→ **Task instructions**
Extract every entry word for word.

Pixel coordinate grounding data
####

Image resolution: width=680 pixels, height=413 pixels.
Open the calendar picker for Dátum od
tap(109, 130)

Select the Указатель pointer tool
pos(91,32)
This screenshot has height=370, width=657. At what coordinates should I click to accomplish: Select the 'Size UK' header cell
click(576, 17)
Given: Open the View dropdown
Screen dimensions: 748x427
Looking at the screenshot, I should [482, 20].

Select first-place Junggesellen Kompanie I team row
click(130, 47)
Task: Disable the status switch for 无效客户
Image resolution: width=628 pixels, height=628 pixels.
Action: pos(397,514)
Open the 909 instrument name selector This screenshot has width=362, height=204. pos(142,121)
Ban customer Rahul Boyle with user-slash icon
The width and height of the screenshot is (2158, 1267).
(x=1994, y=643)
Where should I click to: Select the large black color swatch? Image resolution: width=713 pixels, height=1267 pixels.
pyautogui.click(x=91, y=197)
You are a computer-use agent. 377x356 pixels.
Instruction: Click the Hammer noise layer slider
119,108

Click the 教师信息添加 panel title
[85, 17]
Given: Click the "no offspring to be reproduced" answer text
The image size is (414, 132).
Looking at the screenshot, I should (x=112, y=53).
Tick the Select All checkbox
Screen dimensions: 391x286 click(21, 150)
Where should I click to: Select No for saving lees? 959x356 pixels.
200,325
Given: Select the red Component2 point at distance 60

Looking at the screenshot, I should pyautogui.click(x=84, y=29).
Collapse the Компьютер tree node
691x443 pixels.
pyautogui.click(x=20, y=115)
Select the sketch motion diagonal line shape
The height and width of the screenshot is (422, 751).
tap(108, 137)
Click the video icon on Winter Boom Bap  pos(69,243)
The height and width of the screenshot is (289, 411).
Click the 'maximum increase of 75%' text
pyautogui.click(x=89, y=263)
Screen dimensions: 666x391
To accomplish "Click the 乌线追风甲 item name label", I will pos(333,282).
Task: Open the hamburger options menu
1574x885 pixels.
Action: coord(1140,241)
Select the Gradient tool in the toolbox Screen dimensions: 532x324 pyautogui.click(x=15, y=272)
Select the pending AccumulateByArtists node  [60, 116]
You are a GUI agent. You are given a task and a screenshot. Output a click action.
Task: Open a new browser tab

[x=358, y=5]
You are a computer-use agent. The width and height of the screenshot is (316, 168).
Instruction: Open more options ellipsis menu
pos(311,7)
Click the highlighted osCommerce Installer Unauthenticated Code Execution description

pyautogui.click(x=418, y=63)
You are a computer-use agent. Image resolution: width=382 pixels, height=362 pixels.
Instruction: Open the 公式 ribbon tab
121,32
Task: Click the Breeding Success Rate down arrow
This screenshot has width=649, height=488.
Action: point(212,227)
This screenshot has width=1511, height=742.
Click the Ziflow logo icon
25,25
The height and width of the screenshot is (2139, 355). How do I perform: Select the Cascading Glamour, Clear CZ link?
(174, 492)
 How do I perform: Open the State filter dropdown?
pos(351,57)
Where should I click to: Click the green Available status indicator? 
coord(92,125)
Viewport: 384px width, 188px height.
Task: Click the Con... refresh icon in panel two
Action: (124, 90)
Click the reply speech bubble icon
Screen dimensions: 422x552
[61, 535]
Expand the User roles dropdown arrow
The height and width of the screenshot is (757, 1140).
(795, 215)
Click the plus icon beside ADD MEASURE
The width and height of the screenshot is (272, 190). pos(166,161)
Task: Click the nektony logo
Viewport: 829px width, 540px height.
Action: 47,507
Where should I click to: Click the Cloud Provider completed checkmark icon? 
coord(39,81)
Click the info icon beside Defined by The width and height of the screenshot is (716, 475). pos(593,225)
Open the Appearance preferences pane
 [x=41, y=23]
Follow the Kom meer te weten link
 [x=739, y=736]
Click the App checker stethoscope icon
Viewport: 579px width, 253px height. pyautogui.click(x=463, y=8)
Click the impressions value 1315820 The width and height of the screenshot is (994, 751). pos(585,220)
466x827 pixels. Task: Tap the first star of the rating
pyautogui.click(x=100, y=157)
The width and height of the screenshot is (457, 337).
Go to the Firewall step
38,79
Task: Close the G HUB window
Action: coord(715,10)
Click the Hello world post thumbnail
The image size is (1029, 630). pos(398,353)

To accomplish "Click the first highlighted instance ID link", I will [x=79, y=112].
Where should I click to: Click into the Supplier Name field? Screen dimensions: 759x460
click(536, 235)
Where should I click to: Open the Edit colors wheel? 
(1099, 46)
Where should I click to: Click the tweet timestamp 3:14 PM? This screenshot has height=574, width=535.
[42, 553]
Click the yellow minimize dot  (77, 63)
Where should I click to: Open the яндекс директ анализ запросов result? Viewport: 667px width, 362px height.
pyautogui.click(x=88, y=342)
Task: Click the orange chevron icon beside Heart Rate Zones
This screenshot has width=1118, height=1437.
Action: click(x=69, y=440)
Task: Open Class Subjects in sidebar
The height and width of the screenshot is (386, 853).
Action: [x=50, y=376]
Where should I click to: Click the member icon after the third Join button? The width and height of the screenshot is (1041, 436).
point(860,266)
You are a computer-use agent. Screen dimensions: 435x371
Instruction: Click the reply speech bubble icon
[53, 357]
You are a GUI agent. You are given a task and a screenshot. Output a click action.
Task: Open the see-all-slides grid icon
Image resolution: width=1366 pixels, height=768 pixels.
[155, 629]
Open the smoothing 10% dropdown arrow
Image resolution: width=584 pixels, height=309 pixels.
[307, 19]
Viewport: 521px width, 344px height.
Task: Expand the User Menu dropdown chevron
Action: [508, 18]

####

→ **Answer for this exercise**
Image resolution: width=680 pixels, height=413 pixels.
Open the calendar picker for Dátum od
tap(109, 130)

Select the Указатель pointer tool
pos(91,32)
This screenshot has height=370, width=657. At what coordinates should I click to accomplish: Select the 'Size UK' header cell
click(576, 17)
Given: Open the View dropdown
Screen dimensions: 748x427
Looking at the screenshot, I should [482, 20].

Select first-place Junggesellen Kompanie I team row
click(130, 47)
Task: Disable the status switch for 无效客户
Image resolution: width=628 pixels, height=628 pixels.
Action: pos(397,514)
Open the 909 instrument name selector This screenshot has width=362, height=204. pos(142,121)
Ban customer Rahul Boyle with user-slash icon
The width and height of the screenshot is (2158, 1267).
(x=1994, y=643)
Where should I click to: Select the large black color swatch? Image resolution: width=713 pixels, height=1267 pixels.
pyautogui.click(x=91, y=197)
You are a computer-use agent. 377x356 pixels.
Instruction: Click the Hammer noise layer slider
119,108

Click the 教师信息添加 panel title
[85, 17]
Given: Click the "no offspring to be reproduced" answer text
The image size is (414, 132).
Looking at the screenshot, I should (x=112, y=53).
Tick the Select All checkbox
Screen dimensions: 391x286 click(21, 150)
Where should I click to: Select No for saving lees? 959x356 pixels.
200,325
Given: Select the red Component2 point at distance 60

Looking at the screenshot, I should pyautogui.click(x=84, y=29).
Collapse the Компьютер tree node
691x443 pixels.
pyautogui.click(x=20, y=115)
Select the sketch motion diagonal line shape
The height and width of the screenshot is (422, 751).
tap(108, 137)
Click the video icon on Winter Boom Bap  pos(69,243)
The height and width of the screenshot is (289, 411).
Click the 'maximum increase of 75%' text
pyautogui.click(x=89, y=263)
Screen dimensions: 666x391
To accomplish "Click the 乌线追风甲 item name label", I will pos(333,282).
Task: Open the hamburger options menu
1574x885 pixels.
Action: coord(1140,241)
Select the Gradient tool in the toolbox Screen dimensions: 532x324 pyautogui.click(x=15, y=272)
Select the pending AccumulateByArtists node  [60, 116]
You are a GUI agent. You are given a task and a screenshot. Output a click action.
Task: Open a new browser tab

[x=358, y=5]
You are a computer-use agent. The width and height of the screenshot is (316, 168).
Instruction: Open more options ellipsis menu
pos(311,7)
Click the highlighted osCommerce Installer Unauthenticated Code Execution description

pyautogui.click(x=418, y=63)
You are a computer-use agent. Image resolution: width=382 pixels, height=362 pixels.
Instruction: Open the 公式 ribbon tab
121,32
Task: Click the Breeding Success Rate down arrow
This screenshot has width=649, height=488.
Action: point(212,227)
This screenshot has width=1511, height=742.
Click the Ziflow logo icon
25,25
The height and width of the screenshot is (2139, 355). How do I perform: Select the Cascading Glamour, Clear CZ link?
(174, 492)
 How do I perform: Open the State filter dropdown?
pos(351,57)
Where should I click to: Click the green Available status indicator? 
coord(92,125)
Viewport: 384px width, 188px height.
Task: Click the Con... refresh icon in panel two
Action: (124, 90)
Click the reply speech bubble icon
Screen dimensions: 422x552
[61, 535]
Expand the User roles dropdown arrow
The height and width of the screenshot is (757, 1140).
(795, 215)
Click the plus icon beside ADD MEASURE
The width and height of the screenshot is (272, 190). pos(166,161)
Task: Click the nektony logo
Viewport: 829px width, 540px height.
Action: 47,507
Where should I click to: Click the Cloud Provider completed checkmark icon? 
coord(39,81)
Click the info icon beside Defined by The width and height of the screenshot is (716, 475). pos(593,225)
Open the Appearance preferences pane
 [x=41, y=23]
Follow the Kom meer te weten link
 [x=739, y=736]
Click the App checker stethoscope icon
Viewport: 579px width, 253px height. pyautogui.click(x=463, y=8)
Click the impressions value 1315820 The width and height of the screenshot is (994, 751). pos(585,220)
466x827 pixels. Task: Tap the first star of the rating
pyautogui.click(x=100, y=157)
The width and height of the screenshot is (457, 337).
Go to the Firewall step
38,79
Task: Close the G HUB window
Action: coord(715,10)
Click the Hello world post thumbnail
The image size is (1029, 630). pos(398,353)

To accomplish "Click the first highlighted instance ID link", I will [x=79, y=112].
Where should I click to: Click into the Supplier Name field? Screen dimensions: 759x460
click(536, 235)
Where should I click to: Open the Edit colors wheel? 
(1099, 46)
Where should I click to: Click the tweet timestamp 3:14 PM? This screenshot has height=574, width=535.
[42, 553]
Click the yellow minimize dot  (77, 63)
Where should I click to: Open the яндекс директ анализ запросов result? Viewport: 667px width, 362px height.
pyautogui.click(x=88, y=342)
Task: Click the orange chevron icon beside Heart Rate Zones
This screenshot has width=1118, height=1437.
Action: click(x=69, y=440)
Task: Open Class Subjects in sidebar
The height and width of the screenshot is (386, 853).
Action: [x=50, y=376]
Where should I click to: Click the member icon after the third Join button? The width and height of the screenshot is (1041, 436).
point(860,266)
You are a computer-use agent. Screen dimensions: 435x371
Instruction: Click the reply speech bubble icon
[53, 357]
You are a GUI agent. You are given a task and a screenshot. Output a click action.
Task: Open the see-all-slides grid icon
Image resolution: width=1366 pixels, height=768 pixels.
[155, 629]
Open the smoothing 10% dropdown arrow
Image resolution: width=584 pixels, height=309 pixels.
[307, 19]
Viewport: 521px width, 344px height.
Task: Expand the User Menu dropdown chevron
Action: [508, 18]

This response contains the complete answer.